• **To do**:
A: Answer these questions using the magnesium twinning abstract below, one answer per line:
(i) Which two techniques were combined to study the microstructure near the fracture region?
(ii) In which journal, year, volume, and page range does the abstract appear?
(iii) What apparent phenomenon is reported when two {10$\bar{1}$1} twins interact?
B: Carry on the magnesium twinning abstract below, starting after its final line.

• **Passage to read**:
┏━━
Towards understanding twinning behavior near fracture surface in magnesium

doi:10.1016/j.jmst.2020.01.007

Abstract

Abstract:

Deformation twin is one of the most important strain accommodation mechanisms and ultimately influences the mechanical properties for magnesium and its alloys. Especially, {10$\bar{1}$1} twin is usually thought to be closely related to the fracture or fatigue process of magnesium alloys. In the present work, the characteristics of microstructure near fracture region of deformed magnesium alloy have been investigated by a combination of electron back-scatter diffraction (EBSD) and transmission electron microscope (TEM). It has found that a large of deformation twins occur near fraction region, including {10$\bar{1}$2} and {10$\bar{1}$1} primary twins, {10$\bar{1}$1}-{10$\bar{1}$2} double twin and {10$\bar{1}$1}-{10$\bar{1}$2}-{10$\bar{1}$1}-{10$\bar{1}$2} quadruple twin. The actual boundaries of {10$\bar{1}$1} twins at atomic scale consist of {10$\bar{1}$1} coherent twinning boundaries (TBs) and parallel basal-pyramidal (BPy/PyB) planes. The tip of {10$\bar{1}$1} twin can even end up with BPy/PyB interfaces only. The experimental observations also reveal that when two {10$\bar{1}$1} twin variants sharing a common [11$\bar{2}$0] zone axis approach each other, the growth of one twin is usually hindered by the boundaries of the other twin. In addition, an apparent “crossing” phenomenon is also discovered when interaction of two {10$\bar{1}$1} twins takes place. According to these experimental observations, the possible underlying mechanisms behind such phenomena are proposed and discussed. These finding are expected to provide an insight into understanding the twinning behavior and the relationship between twin and fracture in magnesium and other materials with hexagonal structure.

Key words: Twin, Twinning boundary, Twin-twin interaction, Fracture, Magnesium

Hao Li, Qinghui Zeng, Pengfei Yang, Qi Sun, Jianmin Wang, Jian Tu, Minhao Zhu. Towards understanding twinning behavior near fracture surface in magnesium[J]. J. Mater. Sci. Technol., 2020, 43: 230-237.
┗━━
• **Excerpted data**:
┏━━
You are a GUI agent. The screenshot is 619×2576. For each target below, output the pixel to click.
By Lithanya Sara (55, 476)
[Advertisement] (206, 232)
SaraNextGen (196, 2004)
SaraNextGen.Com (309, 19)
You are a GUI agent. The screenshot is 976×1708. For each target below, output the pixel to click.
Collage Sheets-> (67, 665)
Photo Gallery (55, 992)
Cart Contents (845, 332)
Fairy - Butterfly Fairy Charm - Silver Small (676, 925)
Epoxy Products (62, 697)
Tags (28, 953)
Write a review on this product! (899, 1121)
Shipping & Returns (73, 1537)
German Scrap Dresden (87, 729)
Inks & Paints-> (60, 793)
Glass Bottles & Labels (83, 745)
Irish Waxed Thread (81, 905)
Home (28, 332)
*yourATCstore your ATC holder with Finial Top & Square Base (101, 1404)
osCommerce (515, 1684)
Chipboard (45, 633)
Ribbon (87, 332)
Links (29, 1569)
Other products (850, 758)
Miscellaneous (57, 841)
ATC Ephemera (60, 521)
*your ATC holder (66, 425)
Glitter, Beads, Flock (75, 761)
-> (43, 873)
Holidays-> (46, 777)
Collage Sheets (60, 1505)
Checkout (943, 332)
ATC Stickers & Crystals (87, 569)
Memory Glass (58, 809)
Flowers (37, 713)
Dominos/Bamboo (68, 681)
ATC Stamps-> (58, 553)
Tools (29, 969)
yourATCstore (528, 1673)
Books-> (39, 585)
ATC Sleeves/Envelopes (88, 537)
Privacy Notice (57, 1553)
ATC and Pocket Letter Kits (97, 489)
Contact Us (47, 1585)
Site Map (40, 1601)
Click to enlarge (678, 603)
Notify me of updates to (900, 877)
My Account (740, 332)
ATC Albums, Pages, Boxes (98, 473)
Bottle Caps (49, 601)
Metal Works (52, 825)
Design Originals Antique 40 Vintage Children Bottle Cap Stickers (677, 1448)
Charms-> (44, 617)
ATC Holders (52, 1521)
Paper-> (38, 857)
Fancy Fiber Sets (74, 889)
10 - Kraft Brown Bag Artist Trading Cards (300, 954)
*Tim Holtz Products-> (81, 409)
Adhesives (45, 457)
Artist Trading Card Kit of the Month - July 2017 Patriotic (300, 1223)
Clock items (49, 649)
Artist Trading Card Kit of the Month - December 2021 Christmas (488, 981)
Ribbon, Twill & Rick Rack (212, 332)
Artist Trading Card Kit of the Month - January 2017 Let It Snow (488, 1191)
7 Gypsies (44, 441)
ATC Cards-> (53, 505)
┗━━
• **Answers to the problems**:
A:
(i) Electron back-scatter diffraction (EBSD) and transmission electron microscope (TEM).
(ii) J. Mater. Sci. Technol., 2020, volume 43, pages 230–237.
(iii) An apparent "crossing" phenomenon.

B:
Figures/Tables 9

Fig. 1. (a) Inverse pole figure showing the initial microstructure of rolled AZ31 plate and (b) stress-strain curve under tension along rolling direction of AZ31 rolled plate. The dimension of the tension sample is inserted. The samples subjected to EBSD examination were cut from the region indicated by the red rectangular box.

Fig. 2. Typical EBSD results of tensioned samples in band contrast (a) and in verse pole figure map (b); Boundaries of {10$\bar{1}$2}, {10$\bar{1}$1} and {10$\bar{1}$1}-{10$\bar{1}$2} twins are colored in red, dark blue and light blue. (c) Line profiles for the misorientation angle along the direction indicated by the white arrow in Fig. 2(b).

Fig. 3. TEM image showing the feature of deformation twins near fracture region of magnesium alloy. The electron beam is nearly parallel to [11$\bar{2}$0] zone axis. The twins are denoted by Ti (i = 1, 2, 3, 4, 5) and the matrix is marked by M. The selected area diffraction patterns taken from the regions 1, 2, 3, 4 and 5 are presented in Fig. 2 (b-f), respectively. Basal stacking faults within the twins are indicated by the black arrows. The outlines of these deformation twins are denoted by the white lines.

Fig. 4. (a) HRTEM image showing the morphology of a {10$\bar{1}$1} twin tip in deformed magnesium. (b) The corresponding bright-field TEM image at a relatively low magnification is inserted. The selected area electron diffraction patterns focusing on the twinning boundary highlighted by the red rectangular box are also inserted. The electron beam is nearly along [11$\bar{2}$0] zone axis. The (0002) basal and {10$\bar{1}$1} pyramidal planes of T6and M are marked by the black lines. Three types of facets are presented in Fig. 4(a), including {10$\bar{1}$1} coherent twinning boundaries (TBs) marked by the yellow lines, (0002)T|| (10$\bar{11}$) M basal-pyramidal (BPy) and (10$\bar{11}$) T||(0002)M pyramidal-basal (PyB) planes highlighted by the red lines.

Fig. 5. (a) Bright-field TEM image showing the interaction of two {10$\bar{1}$1} twin variants (T6 and T7). The electron beam is nearly parallel to the [11$\bar{2}$0] zone axis. (b) A higher magnification showing the twin-twin interaction presented in Fig. 5(a). The (0002) basal planes of twins and matrix are marked by the yellow lines. Twin-twin boundary (TTB) is indicated by the black arrowhead.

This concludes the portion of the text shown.